Ho ho ho! It's Holly the Wonder Dog



Merry Christmas and Seasons Greetings to all from Holly the Wonder Dog and a slightly nauseous feeling Anti. My family is currently sprawled out in various parts of the house, stuffed to the gills and drunk in varying levels, as tradition demands.

Hope you all have a good holiday season.

Saturday, December 23, 2006

Twas the night before the night before Christmas...

...Although technically, my Christmas happens tomorrow because of my Polish roots. I get presents and ridiculous amounts of food tomorrow night instead of Christmas morning. If I survive that long. It's not even Christmas yet and already I'm strung out and exhausted. Today has been one of those days that I try to avoid at this time of year but somehow get suckered into. And since I can, I'm going to bore you all with the whole story, if only to vent the entire experience.

After dropping my boyfriend off at the station for his train home, I came home and dropped off my car before heading back out. Now, I'd like to point out that I finished my Christmas shopping yesterday. My mother however, did not and sent me to do her bidding whilst she and my cousin picked up my aunt from the airport.
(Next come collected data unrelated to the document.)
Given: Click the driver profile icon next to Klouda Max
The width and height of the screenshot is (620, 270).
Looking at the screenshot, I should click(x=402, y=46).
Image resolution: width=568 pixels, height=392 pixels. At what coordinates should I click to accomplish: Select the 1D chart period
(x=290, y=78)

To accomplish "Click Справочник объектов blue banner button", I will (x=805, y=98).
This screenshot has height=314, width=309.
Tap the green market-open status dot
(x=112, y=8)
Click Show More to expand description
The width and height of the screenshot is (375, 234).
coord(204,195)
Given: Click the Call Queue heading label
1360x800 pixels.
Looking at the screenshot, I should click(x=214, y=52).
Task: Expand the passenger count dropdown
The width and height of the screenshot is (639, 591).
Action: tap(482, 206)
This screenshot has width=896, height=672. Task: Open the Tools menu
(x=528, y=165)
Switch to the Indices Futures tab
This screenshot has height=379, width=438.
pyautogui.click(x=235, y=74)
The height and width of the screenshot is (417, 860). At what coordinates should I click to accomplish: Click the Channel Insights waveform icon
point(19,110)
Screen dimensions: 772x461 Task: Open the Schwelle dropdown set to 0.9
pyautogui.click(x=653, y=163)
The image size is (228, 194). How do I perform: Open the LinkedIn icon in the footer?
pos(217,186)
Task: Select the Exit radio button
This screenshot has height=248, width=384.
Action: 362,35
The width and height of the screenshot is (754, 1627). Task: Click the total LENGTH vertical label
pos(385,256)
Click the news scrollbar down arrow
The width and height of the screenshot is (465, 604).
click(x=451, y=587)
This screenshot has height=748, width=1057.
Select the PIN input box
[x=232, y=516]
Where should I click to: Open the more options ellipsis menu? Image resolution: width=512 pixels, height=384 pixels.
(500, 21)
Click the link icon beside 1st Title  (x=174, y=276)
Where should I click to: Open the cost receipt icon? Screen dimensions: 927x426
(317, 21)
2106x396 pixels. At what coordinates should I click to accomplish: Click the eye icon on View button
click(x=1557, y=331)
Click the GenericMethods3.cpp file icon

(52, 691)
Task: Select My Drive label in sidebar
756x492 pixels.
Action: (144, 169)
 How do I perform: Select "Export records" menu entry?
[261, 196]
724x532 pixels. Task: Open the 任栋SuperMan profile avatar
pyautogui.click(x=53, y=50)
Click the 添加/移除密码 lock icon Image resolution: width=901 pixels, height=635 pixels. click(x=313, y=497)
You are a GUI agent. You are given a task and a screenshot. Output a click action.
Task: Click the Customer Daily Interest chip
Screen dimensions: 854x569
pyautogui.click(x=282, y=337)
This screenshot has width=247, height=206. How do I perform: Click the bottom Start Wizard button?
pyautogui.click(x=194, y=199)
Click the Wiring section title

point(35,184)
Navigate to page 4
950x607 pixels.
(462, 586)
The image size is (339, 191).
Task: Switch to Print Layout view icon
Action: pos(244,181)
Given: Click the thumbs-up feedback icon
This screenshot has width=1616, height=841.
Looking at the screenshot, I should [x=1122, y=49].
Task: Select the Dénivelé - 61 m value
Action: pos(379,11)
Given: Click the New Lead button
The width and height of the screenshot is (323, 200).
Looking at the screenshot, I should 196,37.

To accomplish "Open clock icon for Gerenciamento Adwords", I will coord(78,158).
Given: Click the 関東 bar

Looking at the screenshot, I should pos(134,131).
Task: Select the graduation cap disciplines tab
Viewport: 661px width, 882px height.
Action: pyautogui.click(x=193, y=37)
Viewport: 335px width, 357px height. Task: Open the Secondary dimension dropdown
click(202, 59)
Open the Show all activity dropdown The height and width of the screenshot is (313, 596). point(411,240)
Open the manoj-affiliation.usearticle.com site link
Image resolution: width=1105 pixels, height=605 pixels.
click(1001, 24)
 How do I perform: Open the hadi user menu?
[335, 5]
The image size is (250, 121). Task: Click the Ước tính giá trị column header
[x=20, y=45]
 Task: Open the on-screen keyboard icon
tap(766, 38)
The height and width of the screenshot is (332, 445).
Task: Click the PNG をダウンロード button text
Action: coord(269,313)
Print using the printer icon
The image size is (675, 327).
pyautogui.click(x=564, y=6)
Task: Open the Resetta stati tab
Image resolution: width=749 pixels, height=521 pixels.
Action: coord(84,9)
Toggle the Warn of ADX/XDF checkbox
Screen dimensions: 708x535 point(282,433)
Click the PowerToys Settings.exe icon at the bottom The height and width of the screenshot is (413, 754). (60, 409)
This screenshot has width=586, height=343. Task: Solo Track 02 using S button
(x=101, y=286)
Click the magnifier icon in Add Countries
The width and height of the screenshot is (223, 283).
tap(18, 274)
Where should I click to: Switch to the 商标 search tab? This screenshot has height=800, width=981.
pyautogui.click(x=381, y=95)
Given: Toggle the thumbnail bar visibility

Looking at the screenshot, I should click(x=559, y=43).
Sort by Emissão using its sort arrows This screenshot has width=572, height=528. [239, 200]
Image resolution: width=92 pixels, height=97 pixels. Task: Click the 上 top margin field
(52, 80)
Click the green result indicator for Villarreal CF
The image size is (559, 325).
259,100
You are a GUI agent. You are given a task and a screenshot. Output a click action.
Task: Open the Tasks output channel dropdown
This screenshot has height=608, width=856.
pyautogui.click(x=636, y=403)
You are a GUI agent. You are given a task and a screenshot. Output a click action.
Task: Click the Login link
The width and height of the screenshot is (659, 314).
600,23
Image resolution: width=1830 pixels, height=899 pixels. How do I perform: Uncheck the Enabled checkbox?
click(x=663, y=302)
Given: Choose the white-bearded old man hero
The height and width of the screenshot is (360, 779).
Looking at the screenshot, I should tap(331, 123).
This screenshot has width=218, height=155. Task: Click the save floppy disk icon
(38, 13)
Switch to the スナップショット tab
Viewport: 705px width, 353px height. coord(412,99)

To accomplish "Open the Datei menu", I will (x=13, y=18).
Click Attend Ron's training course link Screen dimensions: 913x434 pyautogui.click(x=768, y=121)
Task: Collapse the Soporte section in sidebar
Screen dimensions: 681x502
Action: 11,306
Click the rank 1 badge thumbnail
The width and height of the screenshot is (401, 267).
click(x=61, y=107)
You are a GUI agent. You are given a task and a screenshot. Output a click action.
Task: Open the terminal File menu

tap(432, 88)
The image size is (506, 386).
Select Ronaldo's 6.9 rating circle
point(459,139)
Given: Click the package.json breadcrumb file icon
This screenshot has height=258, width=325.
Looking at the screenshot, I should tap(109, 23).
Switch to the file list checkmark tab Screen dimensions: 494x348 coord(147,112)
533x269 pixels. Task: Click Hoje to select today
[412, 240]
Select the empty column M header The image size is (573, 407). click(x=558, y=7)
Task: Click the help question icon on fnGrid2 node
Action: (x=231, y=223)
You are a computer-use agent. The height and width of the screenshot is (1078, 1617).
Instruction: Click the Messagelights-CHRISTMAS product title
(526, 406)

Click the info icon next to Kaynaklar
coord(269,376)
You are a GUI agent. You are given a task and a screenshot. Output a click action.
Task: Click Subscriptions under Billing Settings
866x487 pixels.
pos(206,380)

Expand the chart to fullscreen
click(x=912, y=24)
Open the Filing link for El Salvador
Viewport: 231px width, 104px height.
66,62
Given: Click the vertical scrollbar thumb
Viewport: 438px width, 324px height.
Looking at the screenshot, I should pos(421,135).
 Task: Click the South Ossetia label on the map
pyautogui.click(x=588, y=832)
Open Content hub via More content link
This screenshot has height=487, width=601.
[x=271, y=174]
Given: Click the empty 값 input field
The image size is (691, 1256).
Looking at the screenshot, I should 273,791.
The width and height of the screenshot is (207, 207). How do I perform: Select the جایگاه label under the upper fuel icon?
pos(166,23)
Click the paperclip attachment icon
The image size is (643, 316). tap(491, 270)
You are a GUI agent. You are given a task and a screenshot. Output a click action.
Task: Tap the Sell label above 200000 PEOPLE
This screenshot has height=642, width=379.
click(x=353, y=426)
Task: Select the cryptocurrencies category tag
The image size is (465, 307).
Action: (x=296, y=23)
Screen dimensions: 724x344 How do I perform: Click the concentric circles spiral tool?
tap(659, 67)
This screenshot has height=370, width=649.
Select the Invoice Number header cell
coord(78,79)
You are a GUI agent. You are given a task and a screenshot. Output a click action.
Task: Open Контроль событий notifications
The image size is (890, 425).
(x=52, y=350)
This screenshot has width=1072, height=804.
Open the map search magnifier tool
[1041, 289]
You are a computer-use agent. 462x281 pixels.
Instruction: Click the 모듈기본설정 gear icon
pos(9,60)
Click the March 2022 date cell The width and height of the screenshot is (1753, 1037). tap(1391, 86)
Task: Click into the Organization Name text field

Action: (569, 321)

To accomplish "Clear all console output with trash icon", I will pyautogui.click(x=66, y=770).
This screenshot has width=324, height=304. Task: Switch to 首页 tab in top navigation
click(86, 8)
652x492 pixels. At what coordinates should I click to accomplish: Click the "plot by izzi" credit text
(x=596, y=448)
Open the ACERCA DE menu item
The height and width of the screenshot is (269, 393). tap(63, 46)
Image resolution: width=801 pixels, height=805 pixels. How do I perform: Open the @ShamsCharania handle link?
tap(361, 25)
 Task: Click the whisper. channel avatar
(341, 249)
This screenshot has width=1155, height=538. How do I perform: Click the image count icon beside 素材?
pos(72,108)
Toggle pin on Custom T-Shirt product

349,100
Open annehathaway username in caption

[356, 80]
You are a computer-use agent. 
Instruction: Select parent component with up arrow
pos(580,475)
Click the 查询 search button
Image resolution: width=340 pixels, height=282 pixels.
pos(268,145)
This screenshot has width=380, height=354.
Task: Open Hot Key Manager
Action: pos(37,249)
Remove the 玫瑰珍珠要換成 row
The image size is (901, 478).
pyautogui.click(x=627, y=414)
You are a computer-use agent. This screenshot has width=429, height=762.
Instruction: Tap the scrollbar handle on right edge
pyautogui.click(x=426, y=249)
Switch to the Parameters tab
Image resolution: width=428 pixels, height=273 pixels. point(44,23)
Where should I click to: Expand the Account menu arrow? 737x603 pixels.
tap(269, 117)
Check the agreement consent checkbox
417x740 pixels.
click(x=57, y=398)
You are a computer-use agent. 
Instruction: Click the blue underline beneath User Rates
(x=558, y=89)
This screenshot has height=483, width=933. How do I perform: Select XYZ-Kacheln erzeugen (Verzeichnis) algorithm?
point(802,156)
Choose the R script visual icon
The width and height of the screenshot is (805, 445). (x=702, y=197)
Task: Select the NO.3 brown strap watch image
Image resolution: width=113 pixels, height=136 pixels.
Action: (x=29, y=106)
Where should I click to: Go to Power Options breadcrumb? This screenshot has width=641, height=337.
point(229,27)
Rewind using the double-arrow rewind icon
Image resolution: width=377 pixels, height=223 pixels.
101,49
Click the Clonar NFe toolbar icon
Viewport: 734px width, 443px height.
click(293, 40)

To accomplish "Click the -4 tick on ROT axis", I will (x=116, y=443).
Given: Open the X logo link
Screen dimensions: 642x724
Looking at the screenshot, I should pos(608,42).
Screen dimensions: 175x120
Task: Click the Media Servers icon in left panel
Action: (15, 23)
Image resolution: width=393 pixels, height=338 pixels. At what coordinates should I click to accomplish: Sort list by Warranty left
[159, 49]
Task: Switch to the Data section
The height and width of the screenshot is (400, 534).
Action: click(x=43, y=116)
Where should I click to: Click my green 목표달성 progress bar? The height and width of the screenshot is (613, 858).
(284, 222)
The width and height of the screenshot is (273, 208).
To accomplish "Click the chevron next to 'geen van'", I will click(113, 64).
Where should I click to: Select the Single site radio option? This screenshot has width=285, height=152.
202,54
Thankfully, the fog finally lifted this morning and she was able to fly in because all hell would've broken loose otherwise.

My sensibility won out over my hatred of cold weather and I decided to leave my car at home and get the bus to my local shopping centre. This was probably my only wise move of the day. From there, it started to slowly slip downhill. Topman was eerily quiet as I wandered through to pick up another present. Unfortunately when I hit Topshop, the place was teaming with teenage girls and women with prams.

Why do people feel the need to take their infant children shopping with them on the busiest retail weekend of the year? It's not a jolly family day out, it's a fight to the death. It's almost like they want the dirty looks I shoot them when their gigantic stroller equivalent of a Range Rover is parked in the middle of an aisle.

Today, they seemed to be everywhere. Babies crawling on the floor of Topshop. Toddlers running wild in Beales, their sticky hands pawing at everything at knee level, including me. Multiple under-3 siblings bickering by the turkeys in Marks and Spencer. But that was not the worst element of the day. Oh no.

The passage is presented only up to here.